Cette annonce intervient dans un contexte de pression accrue de l'administration Trump pour rapatrier sur le sol américain une partie de la production de semi-conducteurs, secteur stratégique dominé depuis des années par Taiwan Semiconductor Manufacturing Company (TSMC). Apple, l'un des plus gros acheteurs mondiaux de semi-conducteurs, fabrique depuis plus d'une décennie la majorité des composants de ses iPhone, Mac et autres appareils à Taïwan, une île que Pékin considère comme une province rebelle.
Un coup de pouce décisif pour Intel
Pour Intel, ce partenariat potentiel représente une bouffée d'oxygène bienvenue. Le géant des puces, qui conçoit et fabrique les processeurs utilisés dans la grande majorité des ordinateurs personnels, avait perdu son avance technologique face à TSMC vers la fin de la dernière décennie. Il avait également raté le virage des processeurs pour téléphones mobiles et du marché en plein essor des systèmes d'intelligence artificielle.

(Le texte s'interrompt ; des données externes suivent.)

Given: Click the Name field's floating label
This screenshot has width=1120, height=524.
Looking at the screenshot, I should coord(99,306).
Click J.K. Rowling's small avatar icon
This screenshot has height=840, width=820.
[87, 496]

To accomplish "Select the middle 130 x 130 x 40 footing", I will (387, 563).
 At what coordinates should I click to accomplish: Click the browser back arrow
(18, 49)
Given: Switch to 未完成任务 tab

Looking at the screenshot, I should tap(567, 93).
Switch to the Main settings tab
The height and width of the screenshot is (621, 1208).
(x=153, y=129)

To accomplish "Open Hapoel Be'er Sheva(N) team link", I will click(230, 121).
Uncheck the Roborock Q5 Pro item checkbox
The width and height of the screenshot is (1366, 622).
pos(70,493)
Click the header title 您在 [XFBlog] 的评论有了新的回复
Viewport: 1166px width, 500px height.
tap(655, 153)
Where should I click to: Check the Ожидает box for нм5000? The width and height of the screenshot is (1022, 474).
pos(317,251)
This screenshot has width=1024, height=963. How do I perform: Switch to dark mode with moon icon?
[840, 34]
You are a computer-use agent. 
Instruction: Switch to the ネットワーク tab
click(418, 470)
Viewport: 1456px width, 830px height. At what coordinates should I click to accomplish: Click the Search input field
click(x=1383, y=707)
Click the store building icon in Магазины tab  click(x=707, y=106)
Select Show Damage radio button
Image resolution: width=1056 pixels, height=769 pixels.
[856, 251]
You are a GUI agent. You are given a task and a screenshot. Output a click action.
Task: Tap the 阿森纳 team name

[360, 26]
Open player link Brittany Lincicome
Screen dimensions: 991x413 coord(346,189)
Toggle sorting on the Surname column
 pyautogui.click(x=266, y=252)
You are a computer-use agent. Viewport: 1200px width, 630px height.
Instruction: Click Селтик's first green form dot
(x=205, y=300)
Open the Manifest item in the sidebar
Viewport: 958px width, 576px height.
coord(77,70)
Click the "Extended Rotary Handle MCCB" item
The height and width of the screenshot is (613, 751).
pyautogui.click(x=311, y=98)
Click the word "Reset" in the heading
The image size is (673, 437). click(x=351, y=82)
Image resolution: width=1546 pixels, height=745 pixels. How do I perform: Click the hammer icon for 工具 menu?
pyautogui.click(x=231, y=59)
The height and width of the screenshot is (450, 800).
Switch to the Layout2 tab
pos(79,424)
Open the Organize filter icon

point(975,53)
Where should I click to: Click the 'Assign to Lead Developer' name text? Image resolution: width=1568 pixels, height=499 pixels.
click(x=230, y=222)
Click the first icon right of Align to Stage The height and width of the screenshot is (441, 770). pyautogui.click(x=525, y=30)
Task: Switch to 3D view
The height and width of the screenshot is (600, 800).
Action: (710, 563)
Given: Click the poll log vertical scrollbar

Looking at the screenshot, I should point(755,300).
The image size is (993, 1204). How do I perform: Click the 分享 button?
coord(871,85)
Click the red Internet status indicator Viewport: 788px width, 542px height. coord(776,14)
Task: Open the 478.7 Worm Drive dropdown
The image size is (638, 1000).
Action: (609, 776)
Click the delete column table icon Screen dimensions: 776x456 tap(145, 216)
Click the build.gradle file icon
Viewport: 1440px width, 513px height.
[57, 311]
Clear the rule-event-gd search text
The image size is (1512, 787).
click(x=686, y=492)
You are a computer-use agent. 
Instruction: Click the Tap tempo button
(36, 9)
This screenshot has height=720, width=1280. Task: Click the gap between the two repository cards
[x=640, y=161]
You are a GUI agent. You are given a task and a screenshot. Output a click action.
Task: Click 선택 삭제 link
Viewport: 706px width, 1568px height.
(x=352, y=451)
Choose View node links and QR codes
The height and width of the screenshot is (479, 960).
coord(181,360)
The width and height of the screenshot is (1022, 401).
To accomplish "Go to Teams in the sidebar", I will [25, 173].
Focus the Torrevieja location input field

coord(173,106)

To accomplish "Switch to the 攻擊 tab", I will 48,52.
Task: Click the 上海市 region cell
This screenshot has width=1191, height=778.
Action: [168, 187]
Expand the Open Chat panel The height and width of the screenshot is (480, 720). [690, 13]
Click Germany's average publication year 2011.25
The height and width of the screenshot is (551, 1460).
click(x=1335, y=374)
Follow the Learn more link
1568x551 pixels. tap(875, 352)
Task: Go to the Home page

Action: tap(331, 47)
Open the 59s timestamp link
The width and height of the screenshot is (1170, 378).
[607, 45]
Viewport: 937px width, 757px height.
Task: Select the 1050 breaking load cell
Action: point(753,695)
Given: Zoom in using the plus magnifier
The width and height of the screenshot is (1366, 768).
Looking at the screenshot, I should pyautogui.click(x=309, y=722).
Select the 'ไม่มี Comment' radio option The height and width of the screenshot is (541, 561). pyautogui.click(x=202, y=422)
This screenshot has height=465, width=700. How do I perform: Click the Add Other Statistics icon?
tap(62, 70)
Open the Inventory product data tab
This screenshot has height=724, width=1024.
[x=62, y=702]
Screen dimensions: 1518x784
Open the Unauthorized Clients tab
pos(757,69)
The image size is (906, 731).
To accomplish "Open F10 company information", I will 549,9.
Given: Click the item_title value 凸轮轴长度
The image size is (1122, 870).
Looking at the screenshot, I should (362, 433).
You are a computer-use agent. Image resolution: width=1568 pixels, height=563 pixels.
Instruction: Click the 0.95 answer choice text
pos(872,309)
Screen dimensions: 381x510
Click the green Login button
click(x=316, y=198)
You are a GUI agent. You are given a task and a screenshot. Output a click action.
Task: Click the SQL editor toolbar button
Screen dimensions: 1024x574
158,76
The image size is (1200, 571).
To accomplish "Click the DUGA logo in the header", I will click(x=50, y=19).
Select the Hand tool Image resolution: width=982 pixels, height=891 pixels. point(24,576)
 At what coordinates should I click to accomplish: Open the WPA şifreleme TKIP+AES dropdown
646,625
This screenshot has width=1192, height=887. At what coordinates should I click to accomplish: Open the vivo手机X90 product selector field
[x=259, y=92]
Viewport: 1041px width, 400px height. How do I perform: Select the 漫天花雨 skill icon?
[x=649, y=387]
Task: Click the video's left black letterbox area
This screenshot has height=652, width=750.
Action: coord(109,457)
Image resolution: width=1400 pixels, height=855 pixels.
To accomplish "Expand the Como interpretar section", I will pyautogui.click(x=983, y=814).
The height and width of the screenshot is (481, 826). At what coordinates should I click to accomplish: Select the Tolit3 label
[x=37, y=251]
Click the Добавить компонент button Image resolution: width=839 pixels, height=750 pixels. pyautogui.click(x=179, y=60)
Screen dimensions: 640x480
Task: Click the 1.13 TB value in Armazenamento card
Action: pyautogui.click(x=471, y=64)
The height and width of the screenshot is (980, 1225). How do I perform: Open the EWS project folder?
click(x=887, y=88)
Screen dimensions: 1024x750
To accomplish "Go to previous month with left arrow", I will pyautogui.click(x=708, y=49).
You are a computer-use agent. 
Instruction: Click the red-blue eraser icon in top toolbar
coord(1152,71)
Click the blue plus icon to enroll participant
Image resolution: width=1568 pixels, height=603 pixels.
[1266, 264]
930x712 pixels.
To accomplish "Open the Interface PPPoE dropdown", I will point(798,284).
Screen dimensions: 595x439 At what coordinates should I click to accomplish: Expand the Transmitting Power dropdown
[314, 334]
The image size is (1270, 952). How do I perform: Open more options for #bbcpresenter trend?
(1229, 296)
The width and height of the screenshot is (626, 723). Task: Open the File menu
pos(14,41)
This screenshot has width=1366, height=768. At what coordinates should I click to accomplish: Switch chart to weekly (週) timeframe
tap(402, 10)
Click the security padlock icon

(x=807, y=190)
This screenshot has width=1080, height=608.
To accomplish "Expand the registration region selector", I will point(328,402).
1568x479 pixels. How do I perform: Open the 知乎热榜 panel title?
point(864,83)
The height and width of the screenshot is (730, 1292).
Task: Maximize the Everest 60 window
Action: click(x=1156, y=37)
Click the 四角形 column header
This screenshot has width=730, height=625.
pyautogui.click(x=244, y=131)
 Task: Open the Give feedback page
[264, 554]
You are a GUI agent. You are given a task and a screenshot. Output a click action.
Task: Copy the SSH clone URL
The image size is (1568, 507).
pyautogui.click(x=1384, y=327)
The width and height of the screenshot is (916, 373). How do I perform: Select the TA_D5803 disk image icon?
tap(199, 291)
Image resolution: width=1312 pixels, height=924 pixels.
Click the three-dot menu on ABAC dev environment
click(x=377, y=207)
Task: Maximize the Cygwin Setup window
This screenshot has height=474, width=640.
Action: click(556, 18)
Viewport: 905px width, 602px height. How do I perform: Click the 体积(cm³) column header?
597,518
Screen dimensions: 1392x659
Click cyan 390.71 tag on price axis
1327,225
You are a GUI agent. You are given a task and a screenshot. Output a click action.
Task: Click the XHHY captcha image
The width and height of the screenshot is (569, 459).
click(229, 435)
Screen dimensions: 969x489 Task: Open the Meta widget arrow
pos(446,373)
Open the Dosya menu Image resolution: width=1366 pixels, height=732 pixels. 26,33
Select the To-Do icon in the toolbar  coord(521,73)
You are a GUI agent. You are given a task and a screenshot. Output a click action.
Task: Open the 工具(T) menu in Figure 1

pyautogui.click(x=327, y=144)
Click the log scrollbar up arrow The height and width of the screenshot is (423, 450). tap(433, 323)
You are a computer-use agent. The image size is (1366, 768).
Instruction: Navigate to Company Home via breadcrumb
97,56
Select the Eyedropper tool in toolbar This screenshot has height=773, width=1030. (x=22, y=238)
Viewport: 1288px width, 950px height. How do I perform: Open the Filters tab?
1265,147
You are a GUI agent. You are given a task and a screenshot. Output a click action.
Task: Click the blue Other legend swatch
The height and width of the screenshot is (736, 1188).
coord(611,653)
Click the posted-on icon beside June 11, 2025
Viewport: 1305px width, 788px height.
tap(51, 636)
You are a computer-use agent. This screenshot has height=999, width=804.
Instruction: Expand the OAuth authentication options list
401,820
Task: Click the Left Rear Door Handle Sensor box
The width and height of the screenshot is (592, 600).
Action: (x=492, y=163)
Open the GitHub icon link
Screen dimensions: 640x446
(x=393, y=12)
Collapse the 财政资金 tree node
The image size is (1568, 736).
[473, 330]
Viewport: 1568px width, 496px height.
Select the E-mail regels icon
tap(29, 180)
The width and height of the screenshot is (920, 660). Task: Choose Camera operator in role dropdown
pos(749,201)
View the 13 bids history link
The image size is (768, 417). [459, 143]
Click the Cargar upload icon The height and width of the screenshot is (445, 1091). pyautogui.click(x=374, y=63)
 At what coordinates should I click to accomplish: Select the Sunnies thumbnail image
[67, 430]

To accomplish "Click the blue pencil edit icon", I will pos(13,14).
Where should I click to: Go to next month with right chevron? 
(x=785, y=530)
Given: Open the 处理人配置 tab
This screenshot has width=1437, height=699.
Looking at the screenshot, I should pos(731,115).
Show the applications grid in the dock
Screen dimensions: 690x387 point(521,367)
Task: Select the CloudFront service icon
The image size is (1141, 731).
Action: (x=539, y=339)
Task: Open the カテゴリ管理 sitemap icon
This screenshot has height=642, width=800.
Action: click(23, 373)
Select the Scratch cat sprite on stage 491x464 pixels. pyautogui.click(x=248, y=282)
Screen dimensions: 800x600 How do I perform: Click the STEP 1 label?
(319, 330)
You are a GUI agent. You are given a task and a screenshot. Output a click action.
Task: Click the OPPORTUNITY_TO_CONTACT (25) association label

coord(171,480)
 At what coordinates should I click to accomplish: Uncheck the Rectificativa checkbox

Il y a environ cinq ans, Intel s'était lancé dans un plan ambitieux visant à introduire cinq nouveaux procédés de fabrication en quatre ans, tout en se réinventant comme fabricant pour d'autres concepteurs de puces, en plus de ses propres produits. Mais le groupe peinait à convaincre des clients potentiels, dont Apple, en raison de l'avance de TSMC. L'administration Trump est intervenue en acquérant en août 2025 une participation de 10 % dans Intel pour 8,9 milliards de dollars, une opération destinée à soutenir le fleuron américain.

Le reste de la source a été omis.